See our latest analysis for Nelcast
Nelcast's Payment Has Solid Earnings Coverage
The dividend yield is a little bit low, but sustainability of the payments is also an important part of evaluating an income stock. However, Nelcast's earnings easily cover the dividend. This means that most of what the business earns is being used to help it grow.
Looking forward, EPS could fall by 4.9% if the company can't turn things around from the last few years. If the dividend continues along recent trends, we estimate the payout ratio could be 16%, which we consider to be quite comfortable, with most of the company's earnings left over to grow the business in the future.
Dividend Volatility
Although the company has a long dividend history, it has been cut at least once in the last 10 years. The annual payment during the last 10 years was ₹0.50 in 2013, and the most recent fiscal year payment was ₹0.30. Doing the maths, this is a decline of about 5.0% per year. Declining dividends isn't generally what we look for as they can indicate that the company is running into some challenges.
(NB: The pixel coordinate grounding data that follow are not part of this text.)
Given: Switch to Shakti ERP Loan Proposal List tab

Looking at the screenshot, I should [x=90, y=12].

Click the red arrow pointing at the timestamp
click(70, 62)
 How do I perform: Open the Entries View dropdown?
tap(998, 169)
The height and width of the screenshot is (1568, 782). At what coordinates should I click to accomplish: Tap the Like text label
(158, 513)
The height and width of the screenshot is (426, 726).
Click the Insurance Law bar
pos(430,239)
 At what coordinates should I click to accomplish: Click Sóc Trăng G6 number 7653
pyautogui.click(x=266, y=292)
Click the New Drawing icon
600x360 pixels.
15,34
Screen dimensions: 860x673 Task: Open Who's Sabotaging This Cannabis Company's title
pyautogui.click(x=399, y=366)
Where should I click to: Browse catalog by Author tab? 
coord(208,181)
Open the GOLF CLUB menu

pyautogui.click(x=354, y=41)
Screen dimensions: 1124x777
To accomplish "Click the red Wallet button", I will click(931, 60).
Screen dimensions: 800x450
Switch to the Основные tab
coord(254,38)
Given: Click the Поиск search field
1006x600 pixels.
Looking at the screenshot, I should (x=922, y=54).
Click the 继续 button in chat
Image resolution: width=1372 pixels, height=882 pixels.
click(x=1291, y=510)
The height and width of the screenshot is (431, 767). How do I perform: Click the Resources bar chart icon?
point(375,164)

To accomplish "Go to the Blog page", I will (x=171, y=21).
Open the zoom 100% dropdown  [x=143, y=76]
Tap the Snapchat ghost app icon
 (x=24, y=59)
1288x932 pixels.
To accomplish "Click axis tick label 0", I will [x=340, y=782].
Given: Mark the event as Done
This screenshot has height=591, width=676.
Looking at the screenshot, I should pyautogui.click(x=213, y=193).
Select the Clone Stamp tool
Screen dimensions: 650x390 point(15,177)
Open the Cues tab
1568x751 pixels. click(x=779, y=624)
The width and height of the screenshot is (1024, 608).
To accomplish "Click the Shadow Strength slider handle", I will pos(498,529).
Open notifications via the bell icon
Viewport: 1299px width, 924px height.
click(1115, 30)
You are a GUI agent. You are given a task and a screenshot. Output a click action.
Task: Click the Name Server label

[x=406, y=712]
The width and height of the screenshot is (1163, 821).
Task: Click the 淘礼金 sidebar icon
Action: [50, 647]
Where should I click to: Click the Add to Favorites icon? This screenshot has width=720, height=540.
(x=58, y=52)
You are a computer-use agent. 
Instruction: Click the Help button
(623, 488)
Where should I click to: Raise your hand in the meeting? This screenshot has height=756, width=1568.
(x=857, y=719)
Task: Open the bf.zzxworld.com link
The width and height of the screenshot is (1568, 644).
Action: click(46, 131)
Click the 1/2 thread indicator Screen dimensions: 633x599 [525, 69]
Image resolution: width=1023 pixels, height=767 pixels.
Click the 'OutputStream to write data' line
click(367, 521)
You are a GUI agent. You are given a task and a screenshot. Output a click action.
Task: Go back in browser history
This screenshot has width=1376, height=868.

Nelcast May Find It Hard To Grow The Dividend
With a relatively unstable dividend, it's even more important to evaluate if earnings per share is growing, which could point to a growing dividend in the future. Over the past five years, it looks as though Nelcast's EPS has declined at around 4.9% a year. If the company is making less over time, it naturally follows that it will also have to pay out less in dividends.
In Summary
Overall, we always like to see the dividend being raised, but we don't think Nelcast will make a great income stock. The company is generating plenty of cash, which could maintain the dividend for a while, but the track record hasn't been great. We would be a touch cautious of relying on this stock primarily for the dividend income.
Investors generally tend to favour companies with a consistent, stable dividend policy as opposed to those operating an irregular one. However, there are other things to consider for investors when analysing stock performance. Taking the debate a bit further, we've identified 2 warning signs for Nelcast that investors need to be conscious of moving forward. Looking for more high-yielding dividend ideas? Try our collection of strong dividend payers.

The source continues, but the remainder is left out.